The erasure-audit event records the pseudonym and the fields cleared but never the erased values themselves, so the act of documenting compliance does not quietly re-introduce the very personal data the request asked you to remove.

Gotchas & production notes

Verification snippet

Confirm the two guarantees regulators care about: expired personal fields are actually erased, and the financial record survives in pseudonymized form.

python
from datetime import date

def test_erasure_clears_pii_but_keeps_finance():
    reservation = {
        "reservation_id": "RES-88421", "guest_id": "guest_7731",
        "guest_name": "J. Brown", "guest_email": "[email protected]",
        "guest_phone": "+44...", "invoice_total": "540.00",
        "published_rate": "180.00", "checkout_date": date(2026, 4, 1),
    }
    result = erase_guest(reservation, salt=b"unit-test-salt")
    assert result["guest_name"] is None and result["guest_email"] is None
    assert result["invoice_total"] == "540.00"        # financial record preserved
    assert result["guest_id"].startswith("gx_")       # linkable but not identifying

def test_pseudonym_is_stable_for_same_guest():
    a = pseudonymize_guest("guest_7731", b"same-salt")
    b = pseudonymize_guest("guest_7731", b"same-salt")
    assert a == b                                      # aggregatable across the report
    assert a != pseudonymize_guest("guest_7731", b"other-salt")

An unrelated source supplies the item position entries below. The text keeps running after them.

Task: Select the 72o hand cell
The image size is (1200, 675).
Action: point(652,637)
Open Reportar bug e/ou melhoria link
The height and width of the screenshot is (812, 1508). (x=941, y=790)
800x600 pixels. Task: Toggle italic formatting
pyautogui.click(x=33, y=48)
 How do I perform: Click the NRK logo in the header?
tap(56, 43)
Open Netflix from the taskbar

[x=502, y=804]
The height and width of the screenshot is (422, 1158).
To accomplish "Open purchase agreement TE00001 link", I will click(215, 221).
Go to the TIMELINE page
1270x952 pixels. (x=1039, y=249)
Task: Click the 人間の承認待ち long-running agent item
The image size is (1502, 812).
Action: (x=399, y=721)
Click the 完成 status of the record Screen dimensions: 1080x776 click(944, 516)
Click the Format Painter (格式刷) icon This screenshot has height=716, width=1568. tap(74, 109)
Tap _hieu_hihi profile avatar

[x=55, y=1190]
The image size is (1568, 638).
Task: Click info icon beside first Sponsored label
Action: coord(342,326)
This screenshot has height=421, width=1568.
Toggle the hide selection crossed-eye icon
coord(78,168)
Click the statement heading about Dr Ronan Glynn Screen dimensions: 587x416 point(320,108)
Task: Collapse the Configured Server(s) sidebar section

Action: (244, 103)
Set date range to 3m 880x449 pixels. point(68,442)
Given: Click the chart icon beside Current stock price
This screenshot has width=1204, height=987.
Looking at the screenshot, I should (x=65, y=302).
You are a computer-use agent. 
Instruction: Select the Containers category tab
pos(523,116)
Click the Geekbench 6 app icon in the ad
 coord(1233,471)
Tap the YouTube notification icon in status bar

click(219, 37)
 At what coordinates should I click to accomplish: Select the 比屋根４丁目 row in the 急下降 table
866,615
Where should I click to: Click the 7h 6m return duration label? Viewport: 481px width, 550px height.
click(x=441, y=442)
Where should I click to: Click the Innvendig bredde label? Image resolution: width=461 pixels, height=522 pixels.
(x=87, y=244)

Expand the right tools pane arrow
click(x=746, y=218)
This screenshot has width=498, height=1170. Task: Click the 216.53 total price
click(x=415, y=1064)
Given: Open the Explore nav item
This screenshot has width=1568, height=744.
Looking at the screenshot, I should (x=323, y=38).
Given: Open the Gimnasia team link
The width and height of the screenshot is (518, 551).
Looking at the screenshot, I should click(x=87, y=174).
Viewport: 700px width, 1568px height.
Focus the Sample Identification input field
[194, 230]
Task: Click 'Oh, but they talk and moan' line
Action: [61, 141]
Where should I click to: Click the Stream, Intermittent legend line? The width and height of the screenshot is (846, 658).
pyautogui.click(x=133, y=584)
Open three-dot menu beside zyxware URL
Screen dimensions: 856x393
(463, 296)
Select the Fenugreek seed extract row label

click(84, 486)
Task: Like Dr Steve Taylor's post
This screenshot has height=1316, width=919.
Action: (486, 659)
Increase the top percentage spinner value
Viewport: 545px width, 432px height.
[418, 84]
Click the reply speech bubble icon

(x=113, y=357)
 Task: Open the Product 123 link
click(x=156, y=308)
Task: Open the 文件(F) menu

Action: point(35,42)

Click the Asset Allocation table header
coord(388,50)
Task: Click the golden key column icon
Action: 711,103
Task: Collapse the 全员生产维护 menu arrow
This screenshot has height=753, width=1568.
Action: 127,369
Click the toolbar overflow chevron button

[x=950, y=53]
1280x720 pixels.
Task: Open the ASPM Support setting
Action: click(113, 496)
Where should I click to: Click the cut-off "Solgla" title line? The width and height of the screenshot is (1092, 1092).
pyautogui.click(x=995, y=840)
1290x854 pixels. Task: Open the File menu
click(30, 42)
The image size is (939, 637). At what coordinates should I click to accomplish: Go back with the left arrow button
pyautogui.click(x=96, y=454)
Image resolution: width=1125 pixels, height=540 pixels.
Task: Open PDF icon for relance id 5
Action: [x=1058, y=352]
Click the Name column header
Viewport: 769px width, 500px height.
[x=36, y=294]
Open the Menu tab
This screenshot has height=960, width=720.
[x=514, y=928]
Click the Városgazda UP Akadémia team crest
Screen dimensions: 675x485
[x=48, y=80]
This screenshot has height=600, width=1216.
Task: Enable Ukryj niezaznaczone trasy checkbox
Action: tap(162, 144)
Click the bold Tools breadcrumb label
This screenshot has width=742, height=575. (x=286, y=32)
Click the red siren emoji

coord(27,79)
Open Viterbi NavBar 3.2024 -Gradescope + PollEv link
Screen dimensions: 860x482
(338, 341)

test_erasure_clears_pii_but_keeps_finance()
test_pseudonym_is_stable_for_same_guest()

The first test encodes the entire balancing act in three assertions — contact fields gone, invoice intact, guest key pseudonymized — so a regression that either over-erases the financial record or under-erases the PII fails loudly. In production, also assert the sweeper’s dry-run count matches the acted-on count, so no expired field is silently skipped and none is erased that the policy did not select.